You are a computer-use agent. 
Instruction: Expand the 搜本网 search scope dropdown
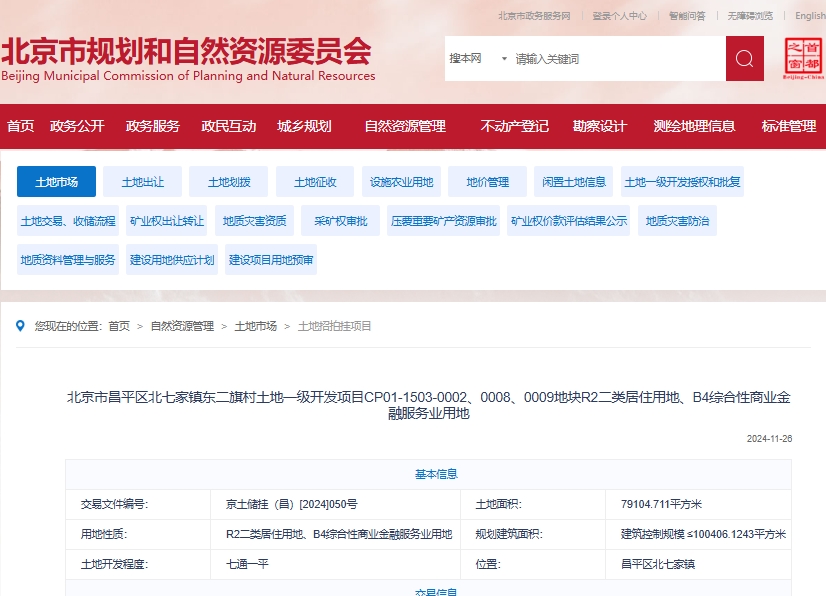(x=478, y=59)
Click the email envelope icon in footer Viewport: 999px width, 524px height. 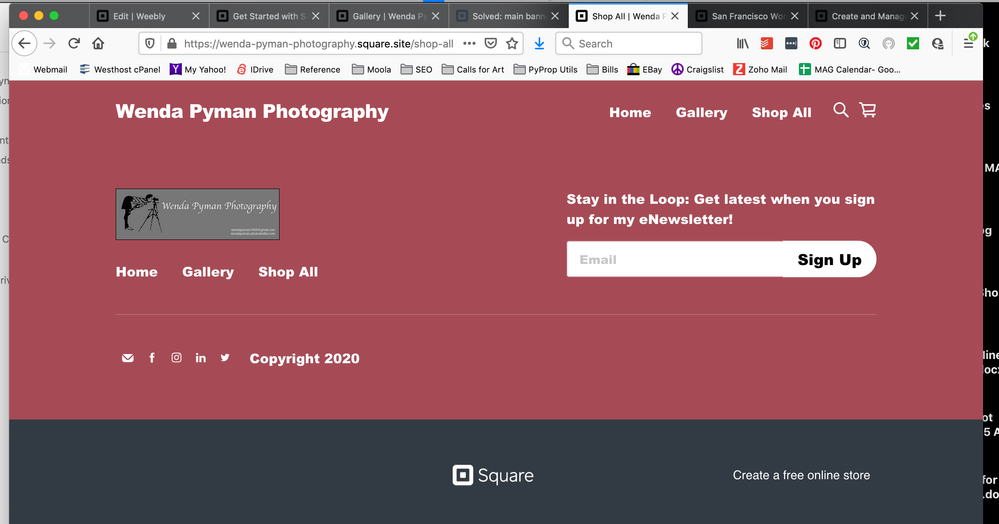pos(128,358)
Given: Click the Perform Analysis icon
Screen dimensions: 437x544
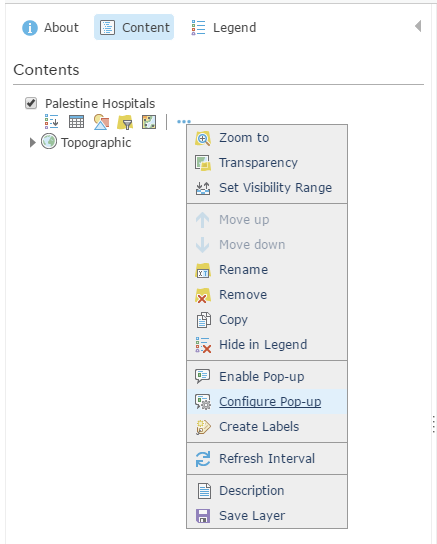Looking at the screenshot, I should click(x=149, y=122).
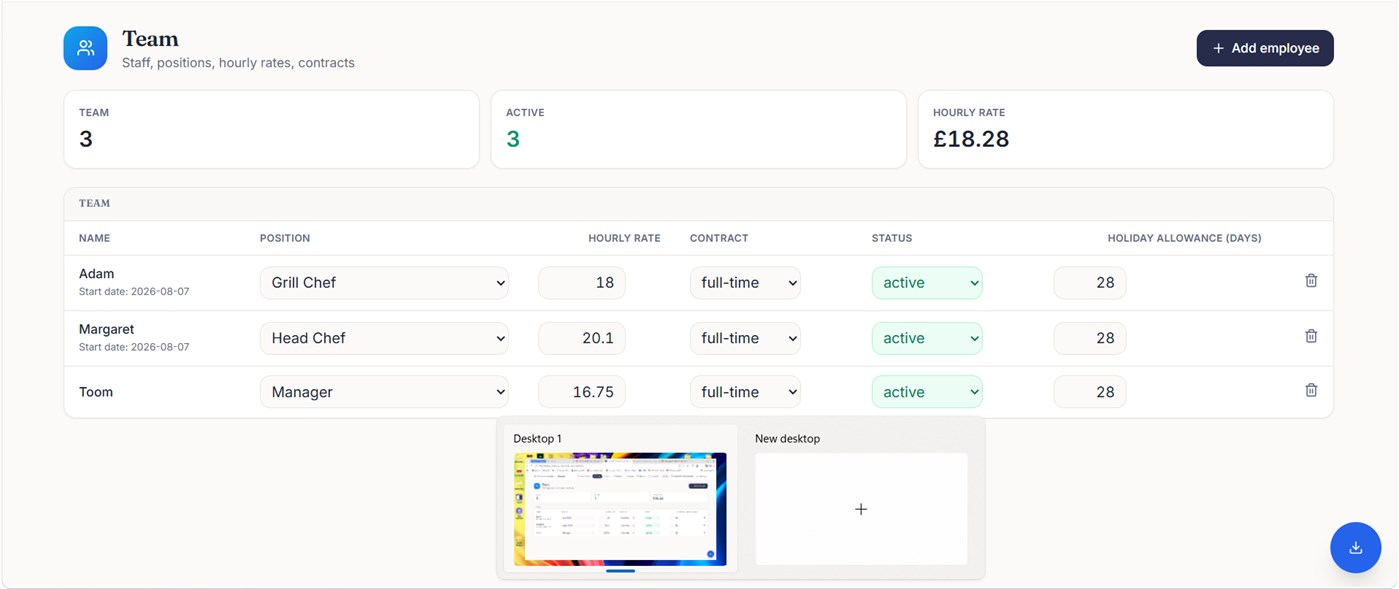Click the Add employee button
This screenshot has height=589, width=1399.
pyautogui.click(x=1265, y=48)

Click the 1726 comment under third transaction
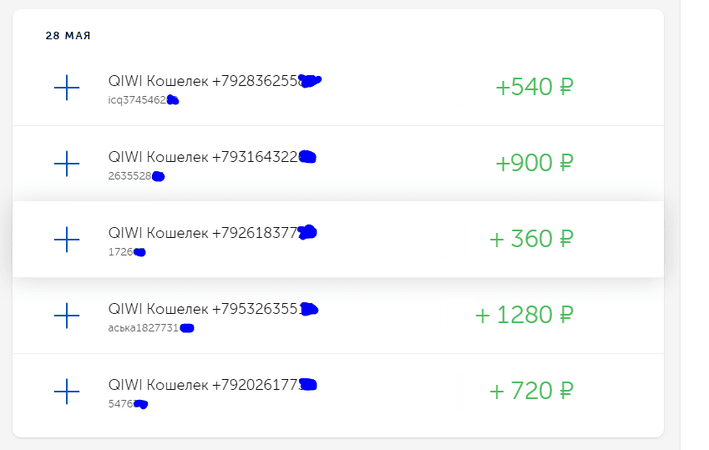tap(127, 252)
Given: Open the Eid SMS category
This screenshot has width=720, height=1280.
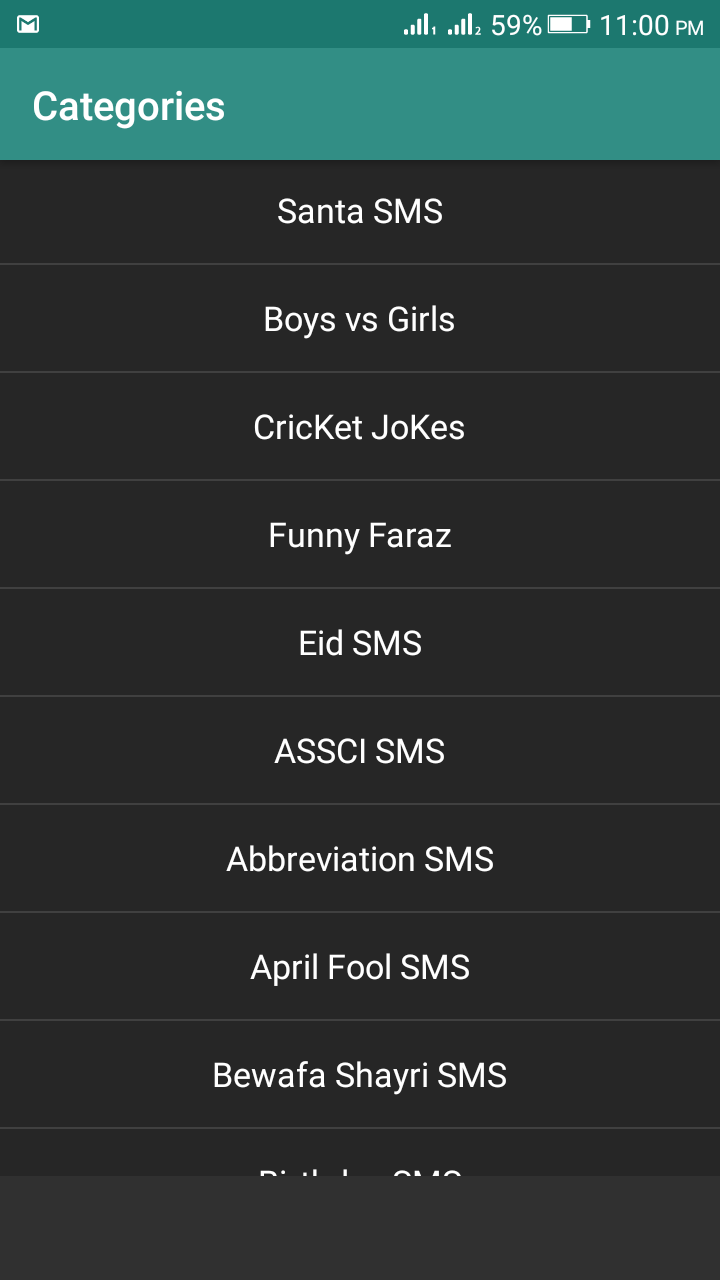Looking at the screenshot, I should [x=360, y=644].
* * *
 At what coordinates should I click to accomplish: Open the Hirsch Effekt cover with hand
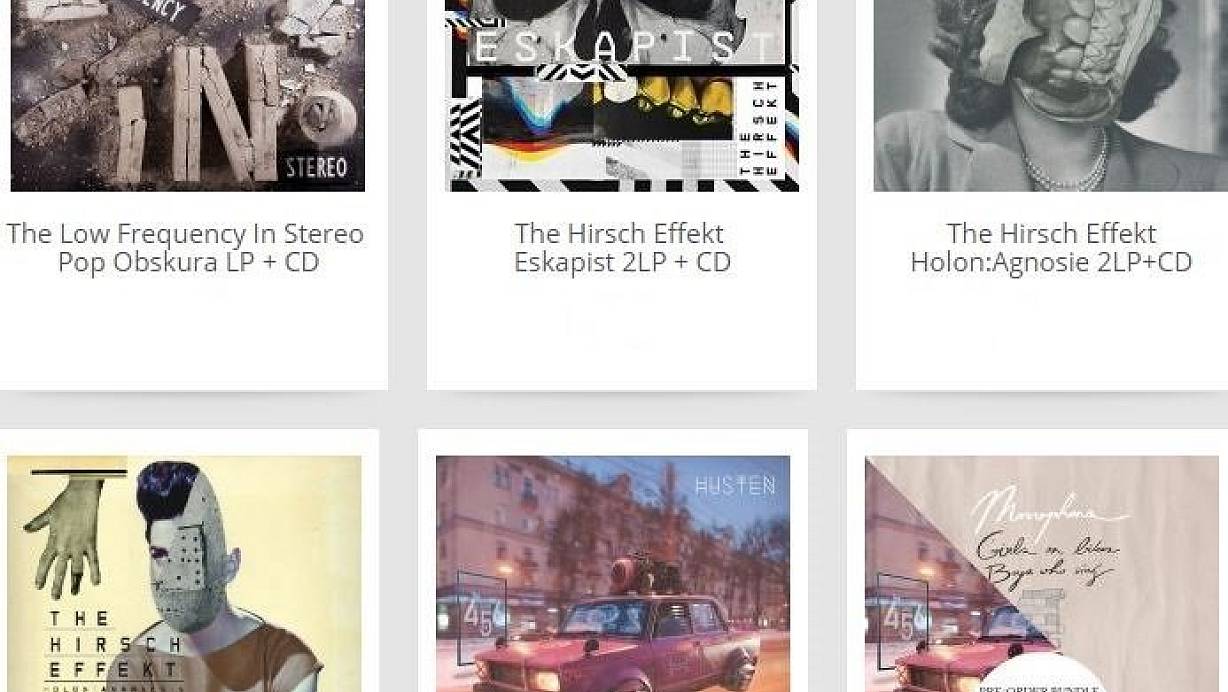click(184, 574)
---
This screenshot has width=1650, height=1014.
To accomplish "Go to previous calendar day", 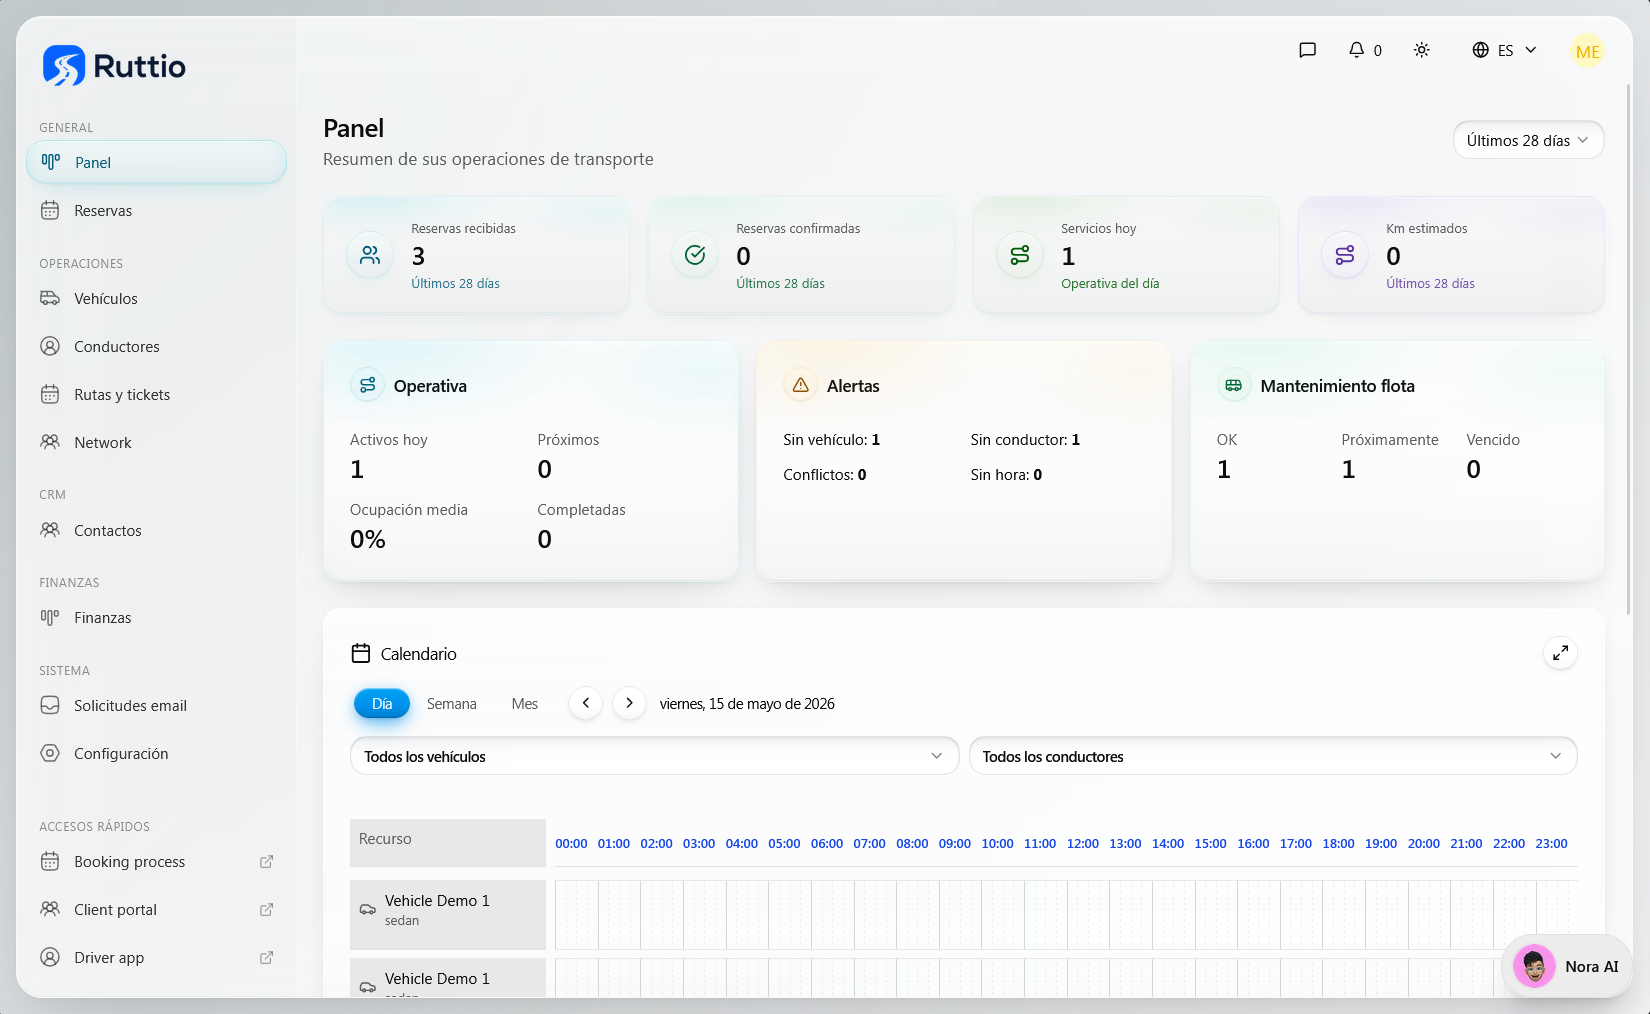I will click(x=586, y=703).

Exercise -> When a line of the material holds the string "Given", copy that line.

Answer for this exercise ->
Given: Click the Perform Analysis icon
Given: Open the Eid SMS category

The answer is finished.